- _Records supplied_
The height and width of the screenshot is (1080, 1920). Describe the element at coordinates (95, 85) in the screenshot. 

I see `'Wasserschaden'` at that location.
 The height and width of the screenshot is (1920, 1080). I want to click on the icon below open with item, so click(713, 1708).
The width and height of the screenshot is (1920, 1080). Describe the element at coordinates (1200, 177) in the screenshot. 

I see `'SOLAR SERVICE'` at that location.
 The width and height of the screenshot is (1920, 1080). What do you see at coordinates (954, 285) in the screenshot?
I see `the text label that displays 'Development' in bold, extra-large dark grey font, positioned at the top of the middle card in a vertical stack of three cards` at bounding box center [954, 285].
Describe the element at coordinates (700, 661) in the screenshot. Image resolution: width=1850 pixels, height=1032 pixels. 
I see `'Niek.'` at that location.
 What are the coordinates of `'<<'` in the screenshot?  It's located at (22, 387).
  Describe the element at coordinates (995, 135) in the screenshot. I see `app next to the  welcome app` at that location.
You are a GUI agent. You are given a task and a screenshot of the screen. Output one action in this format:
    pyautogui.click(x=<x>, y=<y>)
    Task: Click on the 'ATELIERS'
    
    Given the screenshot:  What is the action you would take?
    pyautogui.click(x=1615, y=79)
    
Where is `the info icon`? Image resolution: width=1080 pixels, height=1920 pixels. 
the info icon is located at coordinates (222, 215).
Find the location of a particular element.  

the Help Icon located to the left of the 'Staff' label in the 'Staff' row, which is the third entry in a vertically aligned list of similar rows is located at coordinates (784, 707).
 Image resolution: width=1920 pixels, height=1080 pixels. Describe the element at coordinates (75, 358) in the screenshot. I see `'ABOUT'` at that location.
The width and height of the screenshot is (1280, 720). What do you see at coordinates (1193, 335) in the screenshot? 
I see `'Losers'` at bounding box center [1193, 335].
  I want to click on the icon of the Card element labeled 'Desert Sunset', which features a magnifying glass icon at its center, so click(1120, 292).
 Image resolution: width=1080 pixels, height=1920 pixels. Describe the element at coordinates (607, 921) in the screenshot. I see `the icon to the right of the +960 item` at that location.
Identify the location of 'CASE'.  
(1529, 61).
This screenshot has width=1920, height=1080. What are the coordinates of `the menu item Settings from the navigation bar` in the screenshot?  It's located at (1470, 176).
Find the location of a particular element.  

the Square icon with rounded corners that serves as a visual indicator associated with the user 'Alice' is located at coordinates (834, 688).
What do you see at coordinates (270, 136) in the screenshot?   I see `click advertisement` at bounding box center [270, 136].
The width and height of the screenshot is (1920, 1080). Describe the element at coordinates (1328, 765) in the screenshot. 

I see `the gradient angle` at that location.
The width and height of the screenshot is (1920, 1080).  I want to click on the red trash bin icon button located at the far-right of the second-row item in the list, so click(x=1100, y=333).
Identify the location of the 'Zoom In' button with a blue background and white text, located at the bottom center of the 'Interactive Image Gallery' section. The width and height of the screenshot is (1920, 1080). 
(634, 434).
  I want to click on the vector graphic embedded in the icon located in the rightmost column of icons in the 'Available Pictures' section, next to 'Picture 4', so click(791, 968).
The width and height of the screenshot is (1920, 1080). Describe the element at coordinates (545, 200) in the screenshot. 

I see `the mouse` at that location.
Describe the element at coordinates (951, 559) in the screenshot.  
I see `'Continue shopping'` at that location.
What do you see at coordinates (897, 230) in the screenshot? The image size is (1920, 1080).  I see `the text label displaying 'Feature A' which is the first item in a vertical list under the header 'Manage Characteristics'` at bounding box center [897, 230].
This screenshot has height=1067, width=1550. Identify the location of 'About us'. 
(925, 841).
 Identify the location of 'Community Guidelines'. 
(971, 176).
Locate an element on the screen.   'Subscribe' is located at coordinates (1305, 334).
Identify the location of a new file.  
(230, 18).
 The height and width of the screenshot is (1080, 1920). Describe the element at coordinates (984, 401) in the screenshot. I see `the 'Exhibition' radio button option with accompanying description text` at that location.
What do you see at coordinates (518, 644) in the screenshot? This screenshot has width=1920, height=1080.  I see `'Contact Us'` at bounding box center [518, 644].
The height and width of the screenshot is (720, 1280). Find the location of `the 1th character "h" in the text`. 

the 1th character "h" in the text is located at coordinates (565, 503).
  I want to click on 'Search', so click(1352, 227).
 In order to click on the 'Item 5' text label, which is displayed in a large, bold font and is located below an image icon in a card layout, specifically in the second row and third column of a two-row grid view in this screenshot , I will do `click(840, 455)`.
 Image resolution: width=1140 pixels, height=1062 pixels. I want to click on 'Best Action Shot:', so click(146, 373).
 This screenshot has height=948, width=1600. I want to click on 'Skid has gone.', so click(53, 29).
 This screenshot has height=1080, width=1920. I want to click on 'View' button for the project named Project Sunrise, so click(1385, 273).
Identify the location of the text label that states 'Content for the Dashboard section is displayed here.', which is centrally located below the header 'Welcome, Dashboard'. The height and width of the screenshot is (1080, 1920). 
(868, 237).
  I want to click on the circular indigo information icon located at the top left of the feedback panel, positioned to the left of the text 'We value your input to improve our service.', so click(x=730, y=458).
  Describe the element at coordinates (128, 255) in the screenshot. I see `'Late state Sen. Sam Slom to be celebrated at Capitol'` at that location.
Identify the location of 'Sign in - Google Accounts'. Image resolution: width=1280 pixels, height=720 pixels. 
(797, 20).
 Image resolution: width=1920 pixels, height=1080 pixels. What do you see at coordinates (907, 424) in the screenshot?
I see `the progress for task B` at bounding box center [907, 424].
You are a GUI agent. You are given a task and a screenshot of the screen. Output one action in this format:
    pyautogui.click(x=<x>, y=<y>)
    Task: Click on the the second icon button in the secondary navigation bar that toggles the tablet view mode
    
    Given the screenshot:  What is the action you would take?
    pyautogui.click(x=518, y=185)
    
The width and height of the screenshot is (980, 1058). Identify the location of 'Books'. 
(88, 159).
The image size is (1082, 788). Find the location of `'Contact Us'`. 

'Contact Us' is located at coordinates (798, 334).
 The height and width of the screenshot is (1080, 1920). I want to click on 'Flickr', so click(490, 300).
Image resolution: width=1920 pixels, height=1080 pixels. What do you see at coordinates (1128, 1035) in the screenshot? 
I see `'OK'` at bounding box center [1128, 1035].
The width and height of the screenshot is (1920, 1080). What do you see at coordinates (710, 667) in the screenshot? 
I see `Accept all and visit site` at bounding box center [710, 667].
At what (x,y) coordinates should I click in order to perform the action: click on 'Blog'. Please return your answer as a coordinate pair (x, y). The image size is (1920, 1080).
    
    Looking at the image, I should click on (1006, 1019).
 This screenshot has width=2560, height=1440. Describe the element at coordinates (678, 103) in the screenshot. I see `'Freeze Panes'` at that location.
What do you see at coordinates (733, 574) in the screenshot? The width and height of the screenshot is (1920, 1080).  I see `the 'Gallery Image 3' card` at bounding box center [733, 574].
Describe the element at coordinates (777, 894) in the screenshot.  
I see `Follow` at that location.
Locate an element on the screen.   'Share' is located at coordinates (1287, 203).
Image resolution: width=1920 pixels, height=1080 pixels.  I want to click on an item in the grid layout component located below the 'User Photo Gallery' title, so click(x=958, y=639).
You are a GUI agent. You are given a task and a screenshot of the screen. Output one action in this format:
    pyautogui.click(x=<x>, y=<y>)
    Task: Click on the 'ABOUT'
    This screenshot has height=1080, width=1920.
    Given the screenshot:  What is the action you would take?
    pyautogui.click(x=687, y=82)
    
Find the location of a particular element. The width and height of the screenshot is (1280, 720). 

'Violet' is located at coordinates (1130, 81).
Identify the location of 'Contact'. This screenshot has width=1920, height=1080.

- _Requirement_
Copy every one of the records above word for word, keeping each line as it stands.

- _Problem solution_
The height and width of the screenshot is (1080, 1920). Describe the element at coordinates (95, 85) in the screenshot. 

I see `'Wasserschaden'` at that location.
 The height and width of the screenshot is (1920, 1080). I want to click on the icon below open with item, so click(713, 1708).
The width and height of the screenshot is (1920, 1080). Describe the element at coordinates (1200, 177) in the screenshot. 

I see `'SOLAR SERVICE'` at that location.
 The width and height of the screenshot is (1920, 1080). What do you see at coordinates (954, 285) in the screenshot?
I see `the text label that displays 'Development' in bold, extra-large dark grey font, positioned at the top of the middle card in a vertical stack of three cards` at bounding box center [954, 285].
Describe the element at coordinates (700, 661) in the screenshot. Image resolution: width=1850 pixels, height=1032 pixels. 
I see `'Niek.'` at that location.
 What are the coordinates of `'<<'` in the screenshot?  It's located at (22, 387).
  Describe the element at coordinates (995, 135) in the screenshot. I see `app next to the  welcome app` at that location.
You are a GUI agent. You are given a task and a screenshot of the screen. Output one action in this format:
    pyautogui.click(x=<x>, y=<y>)
    Task: Click on the 'ATELIERS'
    
    Given the screenshot:  What is the action you would take?
    pyautogui.click(x=1615, y=79)
    
Where is `the info icon`? Image resolution: width=1080 pixels, height=1920 pixels. 
the info icon is located at coordinates (222, 215).
Find the location of a particular element.  

the Help Icon located to the left of the 'Staff' label in the 'Staff' row, which is the third entry in a vertically aligned list of similar rows is located at coordinates (784, 707).
 Image resolution: width=1920 pixels, height=1080 pixels. Describe the element at coordinates (75, 358) in the screenshot. I see `'ABOUT'` at that location.
The width and height of the screenshot is (1280, 720). What do you see at coordinates (1193, 335) in the screenshot? 
I see `'Losers'` at bounding box center [1193, 335].
  I want to click on the icon of the Card element labeled 'Desert Sunset', which features a magnifying glass icon at its center, so click(1120, 292).
 Image resolution: width=1080 pixels, height=1920 pixels. Describe the element at coordinates (607, 921) in the screenshot. I see `the icon to the right of the +960 item` at that location.
Identify the location of 'CASE'.  
(1529, 61).
This screenshot has width=1920, height=1080. What are the coordinates of `the menu item Settings from the navigation bar` in the screenshot?  It's located at (1470, 176).
Find the location of a particular element.  

the Square icon with rounded corners that serves as a visual indicator associated with the user 'Alice' is located at coordinates (834, 688).
What do you see at coordinates (270, 136) in the screenshot?   I see `click advertisement` at bounding box center [270, 136].
The width and height of the screenshot is (1920, 1080). Describe the element at coordinates (1328, 765) in the screenshot. 

I see `the gradient angle` at that location.
The width and height of the screenshot is (1920, 1080).  I want to click on the red trash bin icon button located at the far-right of the second-row item in the list, so click(x=1100, y=333).
Identify the location of the 'Zoom In' button with a blue background and white text, located at the bottom center of the 'Interactive Image Gallery' section. The width and height of the screenshot is (1920, 1080). 
(634, 434).
  I want to click on the vector graphic embedded in the icon located in the rightmost column of icons in the 'Available Pictures' section, next to 'Picture 4', so click(791, 968).
The width and height of the screenshot is (1920, 1080). Describe the element at coordinates (545, 200) in the screenshot. 

I see `the mouse` at that location.
Describe the element at coordinates (951, 559) in the screenshot.  
I see `'Continue shopping'` at that location.
What do you see at coordinates (897, 230) in the screenshot? The image size is (1920, 1080).  I see `the text label displaying 'Feature A' which is the first item in a vertical list under the header 'Manage Characteristics'` at bounding box center [897, 230].
This screenshot has height=1067, width=1550. Identify the location of 'About us'. 
(925, 841).
 Identify the location of 'Community Guidelines'. 
(971, 176).
Locate an element on the screen.   'Subscribe' is located at coordinates (1305, 334).
Identify the location of a new file.  
(230, 18).
 The height and width of the screenshot is (1080, 1920). Describe the element at coordinates (984, 401) in the screenshot. I see `the 'Exhibition' radio button option with accompanying description text` at that location.
What do you see at coordinates (518, 644) in the screenshot? This screenshot has width=1920, height=1080.  I see `'Contact Us'` at bounding box center [518, 644].
The height and width of the screenshot is (720, 1280). Find the location of `the 1th character "h" in the text`. 

the 1th character "h" in the text is located at coordinates (565, 503).
  I want to click on 'Search', so click(1352, 227).
 In order to click on the 'Item 5' text label, which is displayed in a large, bold font and is located below an image icon in a card layout, specifically in the second row and third column of a two-row grid view in this screenshot , I will do `click(840, 455)`.
 Image resolution: width=1140 pixels, height=1062 pixels. I want to click on 'Best Action Shot:', so click(146, 373).
 This screenshot has height=948, width=1600. I want to click on 'Skid has gone.', so click(53, 29).
 This screenshot has height=1080, width=1920. I want to click on 'View' button for the project named Project Sunrise, so click(1385, 273).
Identify the location of the text label that states 'Content for the Dashboard section is displayed here.', which is centrally located below the header 'Welcome, Dashboard'. The height and width of the screenshot is (1080, 1920). 
(868, 237).
  I want to click on the circular indigo information icon located at the top left of the feedback panel, positioned to the left of the text 'We value your input to improve our service.', so click(x=730, y=458).
  Describe the element at coordinates (128, 255) in the screenshot. I see `'Late state Sen. Sam Slom to be celebrated at Capitol'` at that location.
Identify the location of 'Sign in - Google Accounts'. Image resolution: width=1280 pixels, height=720 pixels. 
(797, 20).
 Image resolution: width=1920 pixels, height=1080 pixels. What do you see at coordinates (907, 424) in the screenshot?
I see `the progress for task B` at bounding box center [907, 424].
You are a GUI agent. You are given a task and a screenshot of the screen. Output one action in this format:
    pyautogui.click(x=<x>, y=<y>)
    Task: Click on the the second icon button in the secondary navigation bar that toggles the tablet view mode
    
    Given the screenshot:  What is the action you would take?
    pyautogui.click(x=518, y=185)
    
The width and height of the screenshot is (980, 1058). Identify the location of 'Books'. 
(88, 159).
The image size is (1082, 788). Find the location of `'Contact Us'`. 

'Contact Us' is located at coordinates (798, 334).
 The height and width of the screenshot is (1080, 1920). I want to click on 'Flickr', so click(490, 300).
Image resolution: width=1920 pixels, height=1080 pixels. What do you see at coordinates (1128, 1035) in the screenshot? 
I see `'OK'` at bounding box center [1128, 1035].
The width and height of the screenshot is (1920, 1080). What do you see at coordinates (710, 667) in the screenshot? 
I see `Accept all and visit site` at bounding box center [710, 667].
At what (x,y) coordinates should I click in order to perform the action: click on 'Blog'. Please return your answer as a coordinate pair (x, y). The image size is (1920, 1080).
    
    Looking at the image, I should click on (1006, 1019).
 This screenshot has width=2560, height=1440. Describe the element at coordinates (678, 103) in the screenshot. I see `'Freeze Panes'` at that location.
What do you see at coordinates (733, 574) in the screenshot? The width and height of the screenshot is (1920, 1080).  I see `the 'Gallery Image 3' card` at bounding box center [733, 574].
Describe the element at coordinates (777, 894) in the screenshot.  
I see `Follow` at that location.
Locate an element on the screen.   'Share' is located at coordinates (1287, 203).
Image resolution: width=1920 pixels, height=1080 pixels.  I want to click on an item in the grid layout component located below the 'User Photo Gallery' title, so click(x=958, y=639).
You are a GUI agent. You are given a task and a screenshot of the screen. Output one action in this format:
    pyautogui.click(x=<x>, y=<y>)
    Task: Click on the 'ABOUT'
    This screenshot has height=1080, width=1920.
    Given the screenshot:  What is the action you would take?
    pyautogui.click(x=687, y=82)
    
Find the location of a particular element. The width and height of the screenshot is (1280, 720). 

'Violet' is located at coordinates (1130, 81).
Identify the location of 'Contact'. This screenshot has width=1920, height=1080.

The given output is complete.